Au Pléistocène, la baisse du niveau de la mer au cours du glaciations permis à la faune terrestre de migrer à travers les plates-formes, reliant les îles séparées par eaux peu profondes. Cependant, la profondeur du détroit entre Bali et Lombok, environ 250 mètresa empêché la formation de ponts terrestres. En plus de la barrière physique de l’eau, le détroit se caractérise par le fort passage de courants océaniques et de vents forts qui limitent également la propagation des oiseaux. Pour ses observations et études, Wallace est considéré comme le père de biogéographiela science qui étudie la répartition de la vie sur Terre dans l’espace et le temps.
Le biologiste Thomas Henry Huxley – celui qui a nommé la ligne Wallace en 1868 – a modifié la partie nord de la frontière en se basant sur une étude plus approfondie des oiseaux. Il trace ensuite la ligne Huxley, puisque selon ses théories, la faune des Philippines présente des différences marquées par rapport à celle de l’Asie. Il a ensuite retracé ce qu’on appelle Ligne Huxley déplacer la frontière plus à l’ouest.
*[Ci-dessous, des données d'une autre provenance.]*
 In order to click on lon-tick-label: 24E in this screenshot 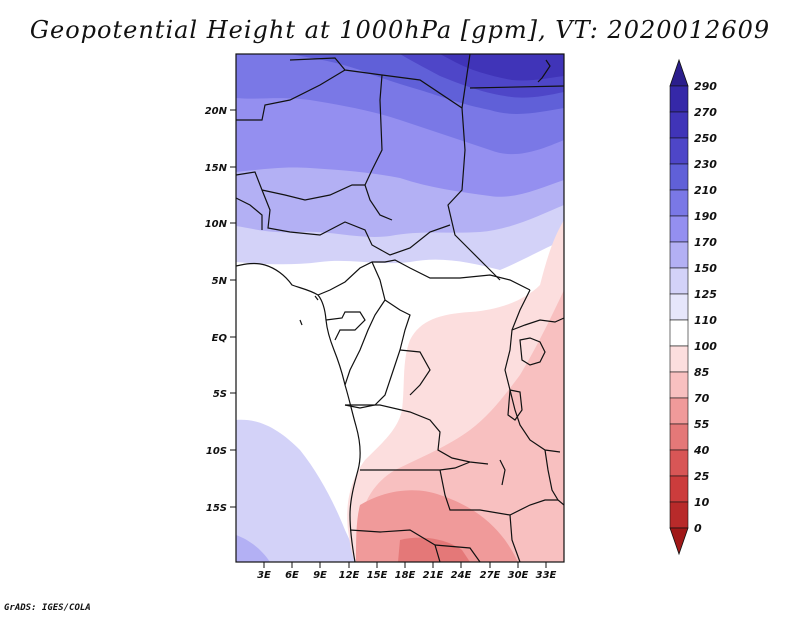, I will do `click(462, 576)`.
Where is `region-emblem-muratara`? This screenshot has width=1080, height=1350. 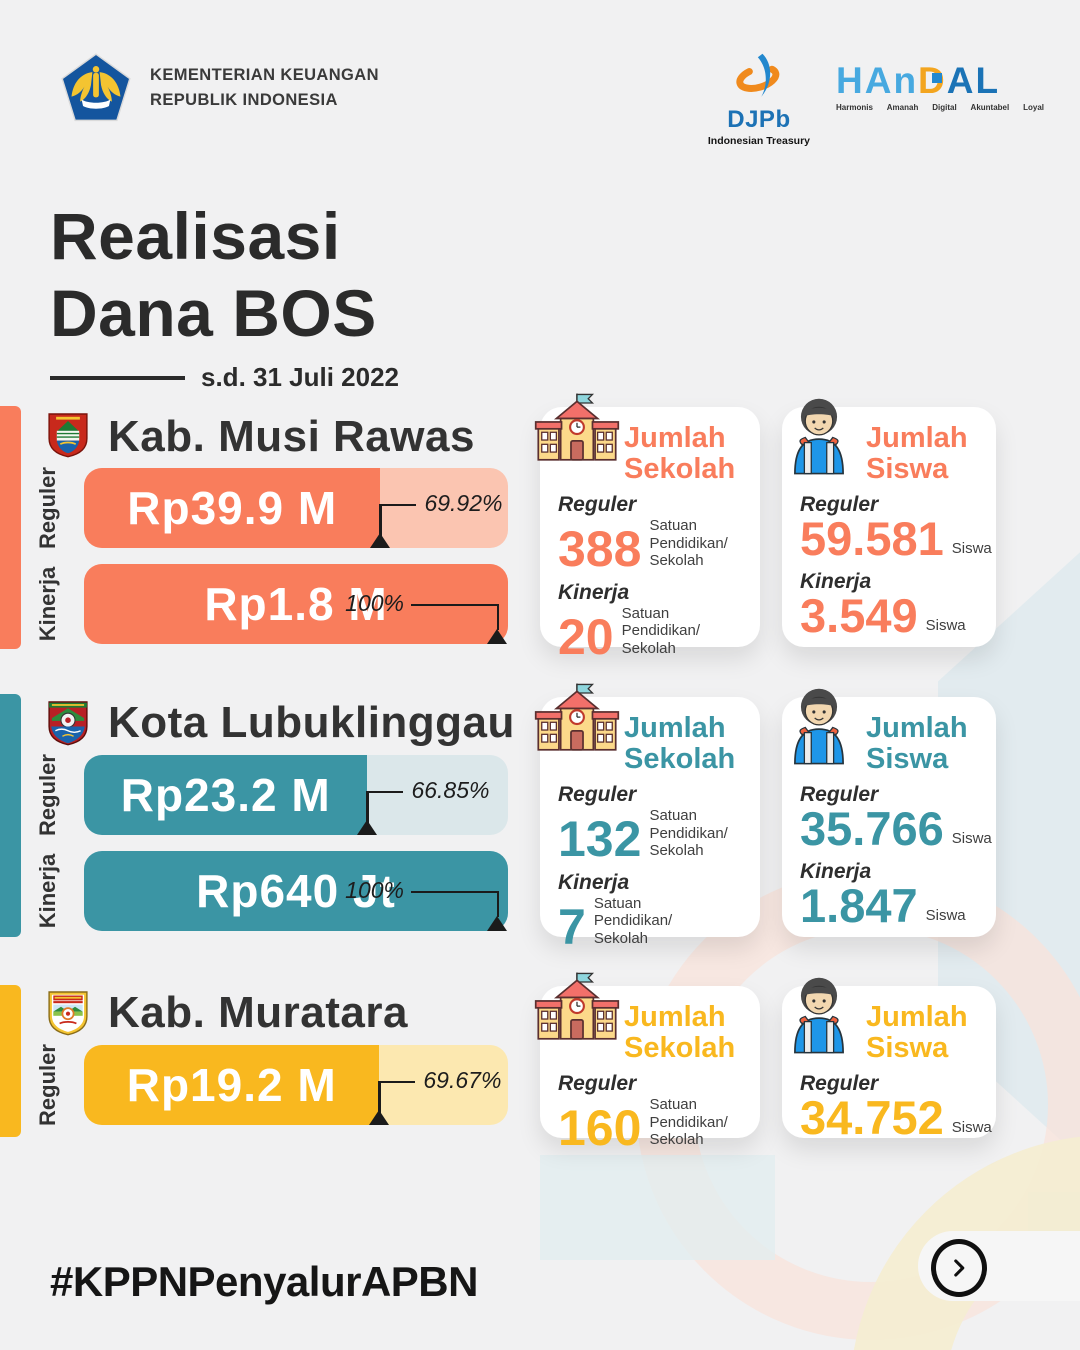 region-emblem-muratara is located at coordinates (68, 1014).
Une autre ligne a également été suggérée, appelée Ligne Weberentre les Moluques et Sulawesi et entre les îles Kei et Timor, qui, selon le zoologiste allemand Max Weber, divisait encore mieux la faune des deux régions. La zone située entre les lignes de Weber et de Wallace est appelée Wallacea.
LE’Zoologie du service administratif indien rapporte quelques exemples concrets de la répartition de différentes espèces entre ces zones. Presque tous les mammifères ceux de l’Est s’arrêtent à Bornéo et à Java, très peu atteignent Sulawesi et Bali et aucun ne traverse les Moluques et les petites îles de la Sonde. Les mammifères australiens s’arrêtent en Nouvelle-Guinée ; en pratique, le chevauchement entre la faune australienne et orientale de Wallacea est minime. Quant au reptilesla plupart des lignes orientales ne traversent pas la ligne Wallace et aucune ne dépasse la ligne Weber. Tandis que certains oiseaux celles de l’est s’étendent jusqu’en Nouvelle-Guinée et certaines espèces australiennes dépassent la ligne Wallace. Plus précisément, 75 % des oiseaux de Lumbok sont d’origine asiatique, mais à Bali, seulement 14,5 % sont des oiseaux australiens.
Cette région du monde était également importante pour l’évolution humaine, ici ils ont vécu leHomo floresiensis el’Homo luzonensis – caractérisés par leur petite taille – et les Dénisoviens asiatiques arrivés il y a environ 400 000 ans, démontrant que pour les humains, la ligne Wallace n’était pas une frontière infranchissable.